Rack Design & Installation

Adjusting Aisle Width for VNA Trucks

Before closing up your aisle space, have a plan for getting it right.

Space is getting tight in your facility, so you’ve opted to add some tighter and higher racking to the mix. Complementing that might be the addition of some very narrow aisle (VNA) lift trucks. A great solution for utilizing your cube, building up as well as “in,” by closing up your aisle space will optimize your storage options. When dealing with VNAs in your facility, you’ll need to make some aisle adjustments and do it safely. Working as a team, your truck manufacturer, dealer/distributor and company engineer will define the perfect layout for your processes.

Tightening up your aisles typically means going from a standard aisle width of about 10.5 feet and shrinking it down to something closer to five to seven feet. This isn’t a good fit for a more traditional, counterbalanced lift truck. Fitting into that space would be tight to begin with, but then having to turn in that space would become impossible. Hitting and damaging racks would be a likely outcome, which is where bringing in VNAs becomes important.

Using VNAs will mean adding in guidance to your aisles, which allows the driver to avoid the need for steering, ensuring run ins with the trucks and racks can be avoided. There are two types of guidance to choose from: wire or rails. In the United States, about 95 percent of aisle guidance falls into the wire category, mostly due to its affordability.

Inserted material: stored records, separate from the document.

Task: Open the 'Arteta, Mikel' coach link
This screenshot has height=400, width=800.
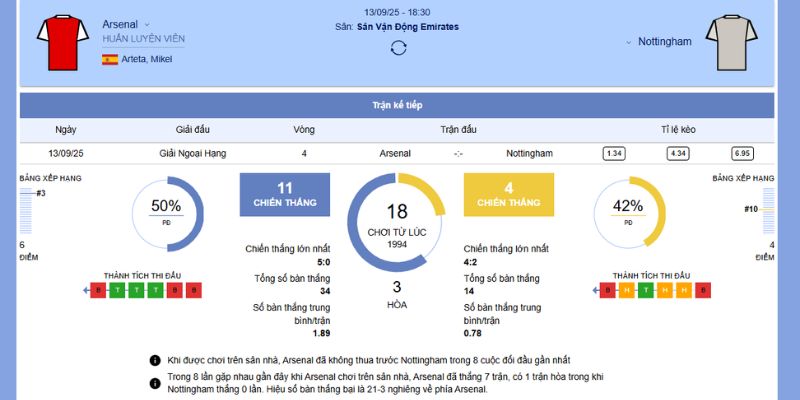Action: point(146,60)
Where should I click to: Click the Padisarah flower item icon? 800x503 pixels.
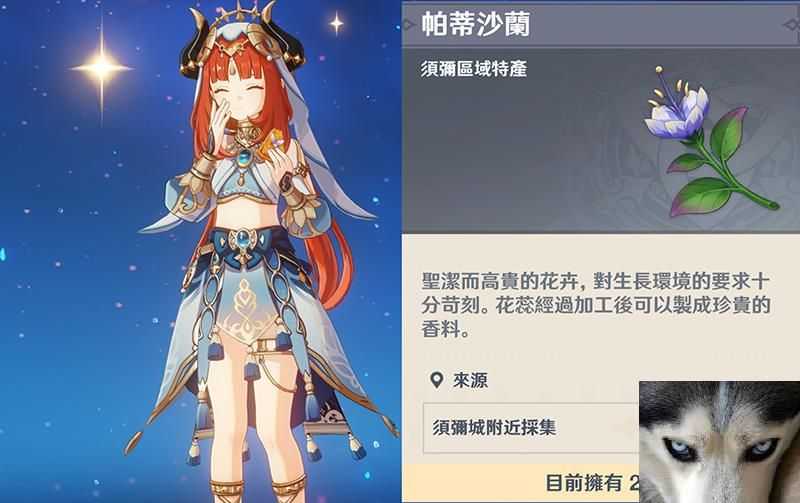point(710,143)
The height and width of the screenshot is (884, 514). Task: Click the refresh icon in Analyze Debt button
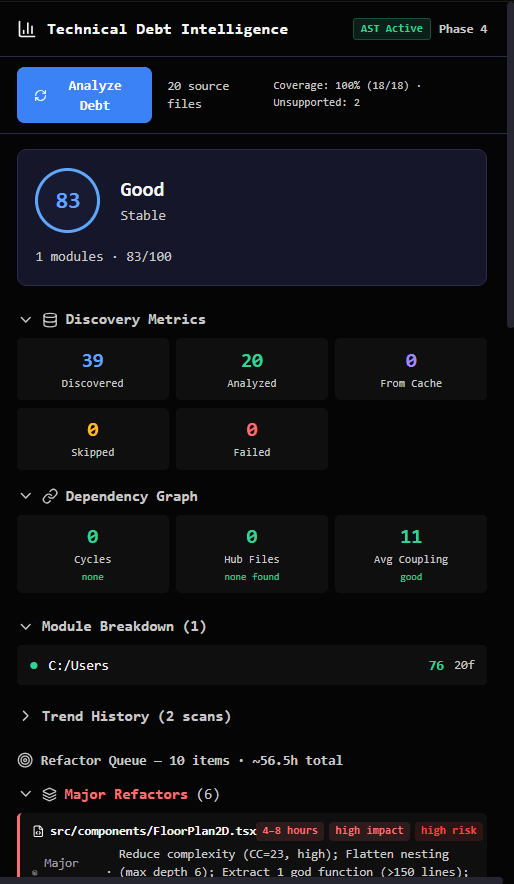tap(41, 95)
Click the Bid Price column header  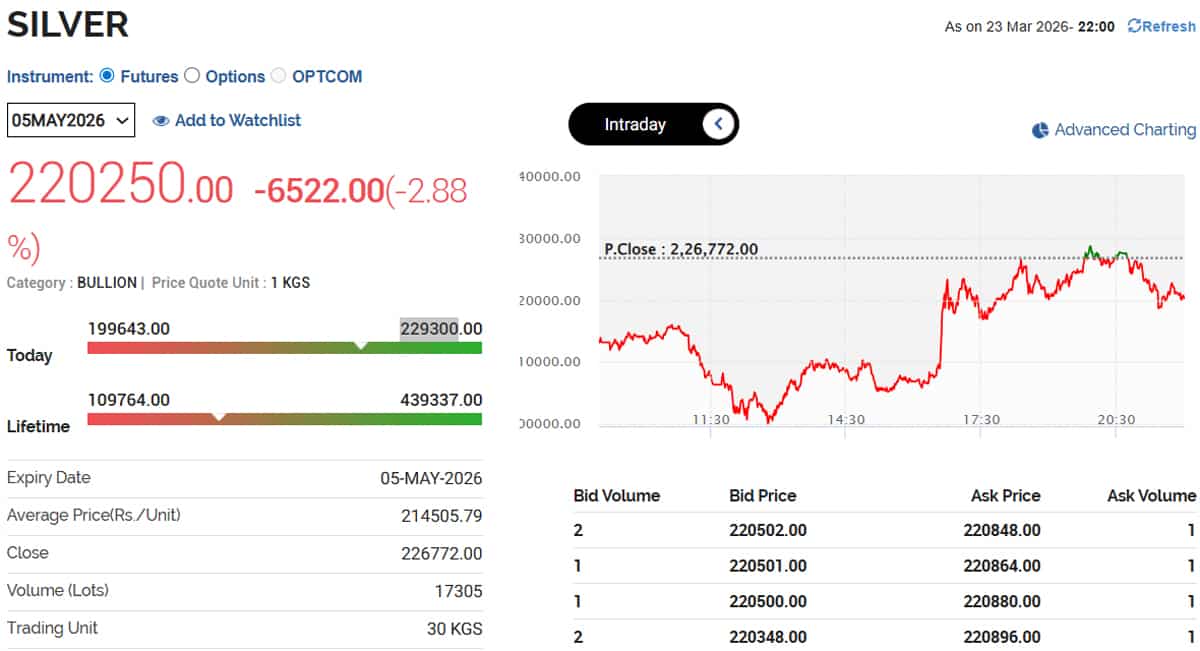click(763, 495)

Your lift truck partner will work with you to embed the wires at the exact mid-point between racks, just beneath the warehouse floor’s surface. The trucks have two wire guided antennas that move the truck down the aisles. Because the steering is disabled, the driver is able to concentrate on moving forward and back, and lifting and lowering the mast.

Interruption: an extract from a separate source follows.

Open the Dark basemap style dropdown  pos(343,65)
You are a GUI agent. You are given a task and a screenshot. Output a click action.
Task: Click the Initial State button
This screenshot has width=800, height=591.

When designing your new racking configuration to very narrow aisle, remember that you’ll need to different between your rack-to-rack dimensions and your pallet-to-pallet dimensions. Typically the pallets will be deeper and you will have some overhang—before adding in the VNAs, make sure there is enough aisle clearance to manage it.

Along with your new racking configurations, you might want to add in pick-up and deposit (P & B) stations. Here, employees can stage pallets and products ready for storage, as well as items coming off the racks ready for movement to shipping. Different types of trucks will transport the pallets and cartons to/from the racks to the stations. These stations help keep the VNAs within the aisles themselves at all times. In most cases, you’ll want to place P & B stations at the end of every other double row pallet rack.

Adding in very narrow aisles will allow you to make the most of all your floor and cube space. Making sure your racks are in the right place and configuration so that VNAs can help is a key part of the process.